After a leisurely afternoon at The Squatter's Arms, including a dip in their legendary spring-fed swimming pool, it was time to pour ourselves into the speedboat for the trip back to the good ship The Specialist. We stopped to re-fuel in Dogleg Creek, where Shane Kemp's service station offered the only petrol and diesel available in the Buccaneers outside Derby. The price of the fuel had me thinking for a moment that I'd run into a latter-day buccaneer. Yet Jim reassured me that the price was very reasonable, given the remoteness of the area and the cost of transport.

Hell's Gate

We cruised out of Yampi Sound and between Gibbing Island and the mainland's Koomi Point, then out through Goose Channel and between Hidden and Shirley Islands into calm waters. A tawny nurse shark that we encountered turned out to be so tame that Jim was soon playing footsies with it over the side of the boat. The shark stayed alongside our craft all night, and the next morning was still there, presumably waiting for breakfast.

One obstacle, 'Hell's Gates', remained to be negotiated. This is a sometimes-treacherous whirlpool between Gerald Peninsula and the Muddle Islands. We got through the whirlpool unscathed, and the reward was a stopover at one of the Buccaneers' real gems - 'Waterfall Beach', where a rock-walled cataract spills onto the pristine sands fringing Cascade Bay.
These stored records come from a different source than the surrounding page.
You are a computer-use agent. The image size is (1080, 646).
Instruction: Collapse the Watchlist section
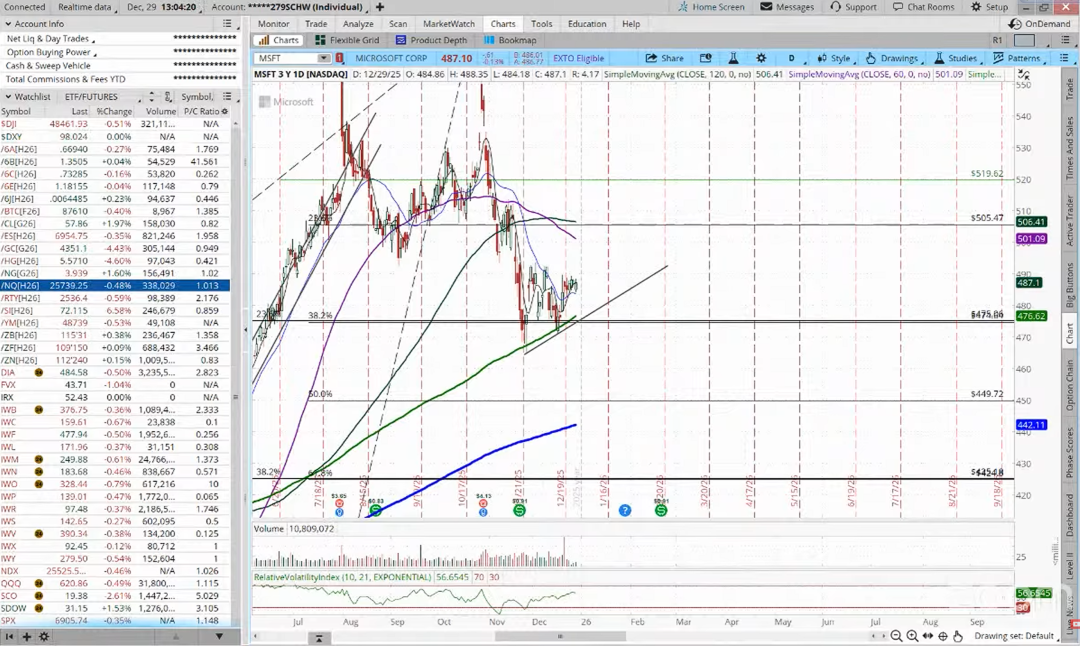(x=8, y=97)
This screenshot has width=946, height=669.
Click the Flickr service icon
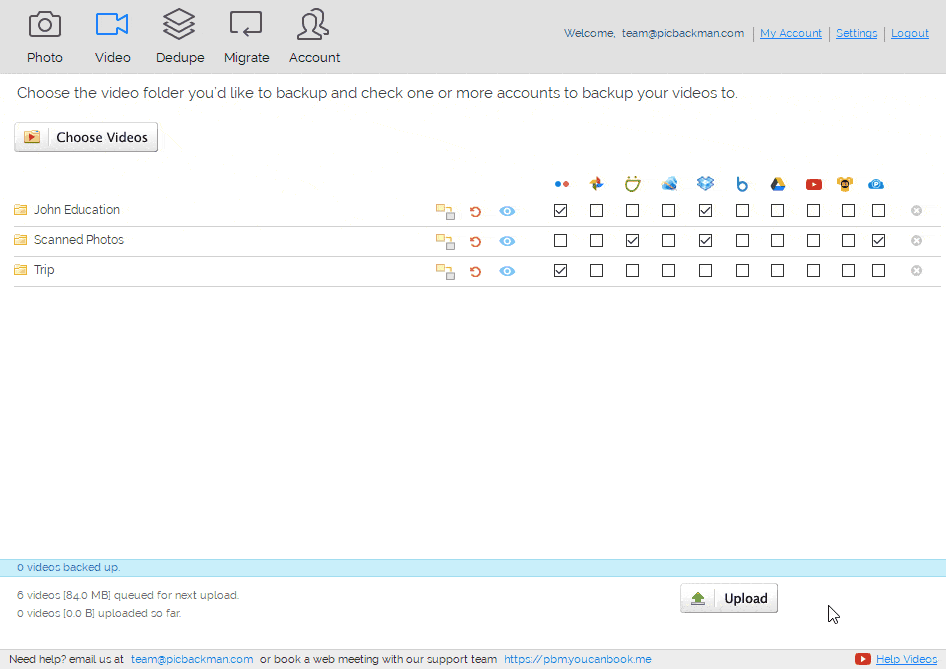click(561, 184)
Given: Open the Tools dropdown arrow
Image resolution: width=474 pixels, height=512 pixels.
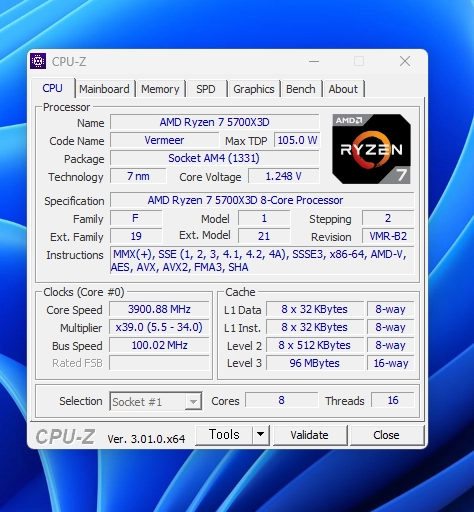Looking at the screenshot, I should (261, 435).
Sadly, I was discouraged from jumping ship to settle here permanently - though the natural charms of the bay are more than just a little enticing.

The last leg of the journey

From Cascade Bay, it was an uneventful cruise, at a leisurely pace, through the sparkling waters of King Sound, back to the Port of Derby. Everyone on board wished only that the trip could have been longer. "I'd go again with The Specialist any time," said Len, "instead of with one of those buccaneers who charge a thousand dollars a day!" Indeed, it is possible to cruise the Buccaneer Archipelago in luxurious comfort. Though in that case, something would appear to be missing. Notable by its absence would be the excitement, the sheer spirit of raw adventure that for centuries has attracted visitors to these magical islands. Is it any wonder then that many visitors to the Buccaneer Archipelago keep coming back for more?